# 12 large tomatoes = how many cups?



## DENALI

Is there an in general guide to how many large medium small anything(s) convert to cups? I have a recipe calling for 12 large tomatos but all i have are small so i need to know how many cups it would equal out to. Thanks


----------



## judylou

Cut how? Chopped? Diced? Makes a difference. A very rough estimate is 1 medium tomato equals 1 cup chopped.

It is often easier to figure out how many cups are needed in the context of the recipe by comparing the amounts to each other. Can you post the recipe?


----------



## DENALI

Sure its this one http://allrecipes.com//Recipe/green-tomato-relish/Detail.aspx I am actually needing 24 large maters worth. Thanks


----------



## suitcase_sally

Fill a quart measuring cup with water to the half-way mark (2 cups). Drop in a tomato of the size that you have and see how far up the water line goes. This will tell you how big a "1 cup tomato" is.


----------



## judylou

Do you have a scale where you can weigh the tomatoes? The tested and approved recipe for this calls for 10 pounds of small hard green tomatoes. http://www.uga.edu/nchfp/how/can_06/green_tomato_relish.html

If not and you want to use your recipe instead then going by the old rule of 1/3's, I would use approximately 36 small green tomatoes. That would 'probably' be safe since green tomatoes are more acidic.

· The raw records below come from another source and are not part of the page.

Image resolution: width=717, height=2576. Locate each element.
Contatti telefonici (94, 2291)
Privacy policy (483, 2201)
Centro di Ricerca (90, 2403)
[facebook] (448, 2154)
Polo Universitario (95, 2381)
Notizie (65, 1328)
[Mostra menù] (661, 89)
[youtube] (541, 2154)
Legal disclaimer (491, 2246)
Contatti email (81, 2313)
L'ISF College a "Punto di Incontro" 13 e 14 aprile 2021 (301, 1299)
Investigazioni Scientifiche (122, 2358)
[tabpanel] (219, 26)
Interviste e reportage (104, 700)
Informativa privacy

But it is the very large amount of low acid onions in this recipe that concerns me. It is out of proportion to all the rest of the ingredients, especially to the relatively small amount of vinegar. But it is your choice.


----------



## DENALI

judylou said:


> Do you have a scale where you can weigh the tomatoes? The tested and approved recipe for this calls for 10 pounds of small hard green tomatoes. http://www.uga.edu/nchfp/how/can_06/green_tomato_relish.html
> 
> If not and you want to use your recipe instead then going by the old rule of 1/3's, I would use approximately 36 small green tomatoes. That would 'probably' be safe since green tomatoes are more acidic.
> 
> But it is the very large amount of low acid onions in this recipe that concerns me. It is out of proportion to all the rest of the ingredients, especially to the relatively small amount of vinegar. But it is your choice.


Thanks for the feedback. I will use the one you linked as it looks very similar and i would rather be safe than sorry!


----------